Turkey's Saturday Mothers meet for 600th time
September 25, 2016Holding red carnations and pictures of loved ones forceably disappeared by Turkish security forces over the years, the Saturday Mothers (Cumartesi Anneleri) and thousands of supporters sat on Istanbul's main pedestrian thouroughfare for the 600th time on Saturday in one of the longest running acts of civil disobidenced in the country.
The families of the forcibly disappeared and human rights activists gather in Istanbul's Galatasaray Square every Saturday at noon to demand justice and accountability for thousands of people, mostly Kurds, disappeared by security forces and the police in the wake of the 1980 military coup and the so-called "dirty war" between the state and Kurdish separatists in the 1990s.
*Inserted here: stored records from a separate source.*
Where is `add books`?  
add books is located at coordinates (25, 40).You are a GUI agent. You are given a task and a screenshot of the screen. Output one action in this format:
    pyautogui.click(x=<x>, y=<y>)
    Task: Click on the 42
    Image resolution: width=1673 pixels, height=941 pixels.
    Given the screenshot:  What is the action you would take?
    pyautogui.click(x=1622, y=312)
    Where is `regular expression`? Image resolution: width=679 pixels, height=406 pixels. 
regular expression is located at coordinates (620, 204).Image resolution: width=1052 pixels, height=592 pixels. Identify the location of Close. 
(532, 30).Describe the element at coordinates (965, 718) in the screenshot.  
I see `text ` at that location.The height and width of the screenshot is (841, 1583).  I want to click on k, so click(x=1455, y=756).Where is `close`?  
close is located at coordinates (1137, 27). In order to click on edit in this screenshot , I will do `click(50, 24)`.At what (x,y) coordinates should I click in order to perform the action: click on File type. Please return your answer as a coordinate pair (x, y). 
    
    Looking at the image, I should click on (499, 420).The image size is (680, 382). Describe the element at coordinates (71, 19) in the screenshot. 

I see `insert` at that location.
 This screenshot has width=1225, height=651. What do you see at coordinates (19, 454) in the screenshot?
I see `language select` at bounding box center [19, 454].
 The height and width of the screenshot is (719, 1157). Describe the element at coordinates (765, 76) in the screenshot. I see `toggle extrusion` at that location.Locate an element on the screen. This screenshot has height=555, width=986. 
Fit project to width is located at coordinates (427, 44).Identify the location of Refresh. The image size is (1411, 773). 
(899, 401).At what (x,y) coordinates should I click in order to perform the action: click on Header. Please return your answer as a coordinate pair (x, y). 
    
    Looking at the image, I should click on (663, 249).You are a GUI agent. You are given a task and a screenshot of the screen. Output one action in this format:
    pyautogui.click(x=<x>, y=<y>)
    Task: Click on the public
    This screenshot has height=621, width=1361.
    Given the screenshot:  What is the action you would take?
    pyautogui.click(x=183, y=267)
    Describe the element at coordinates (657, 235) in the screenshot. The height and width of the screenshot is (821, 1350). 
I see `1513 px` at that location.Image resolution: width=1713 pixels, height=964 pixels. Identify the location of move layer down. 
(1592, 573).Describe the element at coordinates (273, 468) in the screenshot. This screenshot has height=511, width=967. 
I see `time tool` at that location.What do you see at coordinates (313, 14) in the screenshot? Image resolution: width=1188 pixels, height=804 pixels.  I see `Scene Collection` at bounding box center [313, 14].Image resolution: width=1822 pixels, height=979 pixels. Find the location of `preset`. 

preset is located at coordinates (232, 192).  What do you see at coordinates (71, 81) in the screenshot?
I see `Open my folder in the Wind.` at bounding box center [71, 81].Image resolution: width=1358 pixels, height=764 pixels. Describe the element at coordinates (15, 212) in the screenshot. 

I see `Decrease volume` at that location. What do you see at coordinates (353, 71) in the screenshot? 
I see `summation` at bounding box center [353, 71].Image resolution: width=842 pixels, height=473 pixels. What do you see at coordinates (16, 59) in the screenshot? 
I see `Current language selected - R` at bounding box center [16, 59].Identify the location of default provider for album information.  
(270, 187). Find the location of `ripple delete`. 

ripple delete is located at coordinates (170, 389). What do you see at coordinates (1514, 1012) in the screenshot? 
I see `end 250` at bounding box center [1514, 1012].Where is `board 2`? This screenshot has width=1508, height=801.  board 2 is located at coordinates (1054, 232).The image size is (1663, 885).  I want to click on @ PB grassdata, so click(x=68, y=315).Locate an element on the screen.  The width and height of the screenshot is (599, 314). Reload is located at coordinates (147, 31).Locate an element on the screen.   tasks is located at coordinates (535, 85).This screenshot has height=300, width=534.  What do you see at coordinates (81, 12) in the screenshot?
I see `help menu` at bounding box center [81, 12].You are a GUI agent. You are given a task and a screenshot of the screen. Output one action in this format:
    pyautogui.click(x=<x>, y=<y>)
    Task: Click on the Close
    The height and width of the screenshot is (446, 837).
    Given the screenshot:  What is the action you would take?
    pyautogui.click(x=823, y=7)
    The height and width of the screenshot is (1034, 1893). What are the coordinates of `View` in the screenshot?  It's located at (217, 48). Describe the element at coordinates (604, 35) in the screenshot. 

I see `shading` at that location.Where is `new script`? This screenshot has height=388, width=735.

Taking inspiration from the Argentinean movement Mothers of Plaza de Mayo, which organized in the late 1970s to find out the fate of people disappeared during that country's dictatorship, the Saturday Mothers have gathered since 1995 under the motto "We want our disappeared loved ones."
The protests for justice is against the "entrenched official mentality that has utilized enforced disappearance to eliminate the opposition and instill a culture of fear in society," according the Turkish Human Rights Organization.
Speaking at the sit-down, Elmas Eren, whose son Hayrettin disappeared 36 years ago, said, "My soul has been troubled looking for his bones. What was the crime of our bright children that we never heard from them again, that the state killed them."
The sit-down was supported by other protests across Turkey and in Europe, including solidarity sit-downs in Hamburg and Berlin.
The Saturday Mothers' main demand is that the bodies of those disappeared be found, the perpetrators tried and justice delivered. Their demands also include a change in the statute of limitations in order to prosecute political murders and forced disappearances.
The 600th sit-down comes as concern mounts that the state may be resorting to forced disappearances again after a multi-year break. A young Kurdish politician, Hursit Kulter, disappeared in Sirnak in May during a security clampdown on Kurdish militants. He is the first person to be disappeared in 15 years in Sirnak, where during the 1990s at least 200 people were never heard from again after being taken into custody by security forces.